#### [Required tasks]
[1] According to the text on fanfiction writing, around what year was Fanfiction.Net discovered?
[2] Please output the part of the text on fanfiction writing that runs from "When I discovered" to "happier person altogether.)", copied word for word.

#### [Text section]
· · ·

When I discovered Fanfiction.Net (circa 2003), I had a place to publish my stories, so I put more thought and time into actually writing, even printing my stories out and giving them to my friends (and family). And then at some point, I drew further away from my self-insert phase* - though I do still love writing these every so often - and took to focusing on canon characters and elements and playing with plots. Interesting to note that I wasn't too keen on slash at first as well, but now ship just about anything and everything. (I am a chronic multi-shipper and it's made me a happier person altogether.)
* I've always had a special place in my heart for self-insert stories. Contrary to popular belief, not all self-inserts contain Mary Sues. A self-inserted character, as I understand, is one who represents the author, an idealized version or maybe a part of them they'd like to feature in the story; while a Mary Sue is a character who is often "competent in too many areas" [source], is too beautiful, too smart, too perfect to be "real". An author may decide to incorporate self-insertion, but this doesn't necessarily mean the character that results will be a Mary Sue (or Gary Stu). Then again, I suppose the definition of a Mary Sue is relative, since Mary Sues may, likewise, simply be "undesirable characters as deemed by the reader/s" [source].

· · ·

[Click-target data]
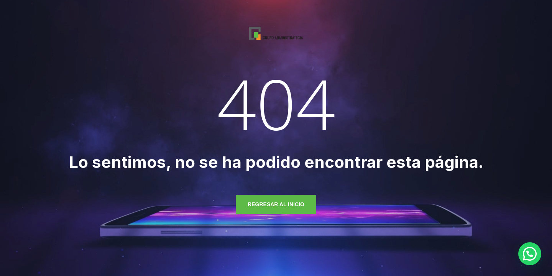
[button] (529, 253)
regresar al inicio (276, 204)
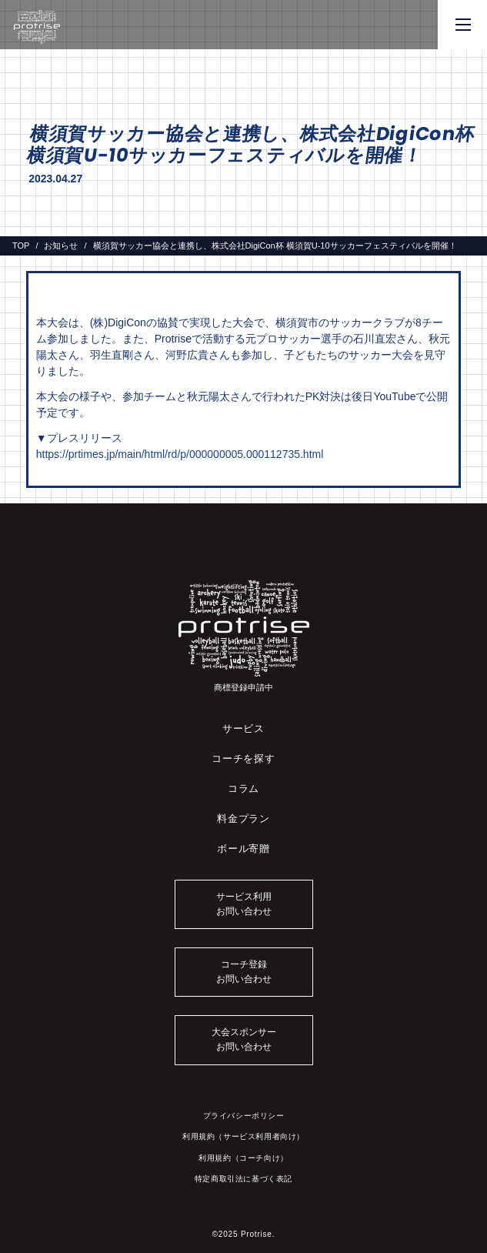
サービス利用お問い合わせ (244, 904)
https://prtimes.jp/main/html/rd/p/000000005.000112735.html (180, 454)
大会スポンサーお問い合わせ (244, 1039)
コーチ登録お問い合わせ (244, 971)
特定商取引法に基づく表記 (243, 1178)
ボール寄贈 (243, 848)
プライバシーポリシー (244, 1115)
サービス (243, 728)
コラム (243, 788)
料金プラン (243, 818)
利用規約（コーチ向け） (243, 1158)
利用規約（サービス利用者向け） (243, 1136)
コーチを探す (243, 758)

· · ·

#### [Solution set]
[1] Circa 2003.

[2]
When I discovered Fanfiction.Net (circa 2003), I had a place to publish my stories, so I put more thought and time into actually writing, even printing my stories out and giving them to my friends (and family). And then at some point, I drew further away from my self-insert phase* - though I do still love writing these every so often - and took to focusing on canon characters and elements and playing with plots. Interesting to note that I wasn't too keen on slash at first as well, but now ship just about anything and everything. (I am a chronic multi-shipper and it's made me a happier person altogether.)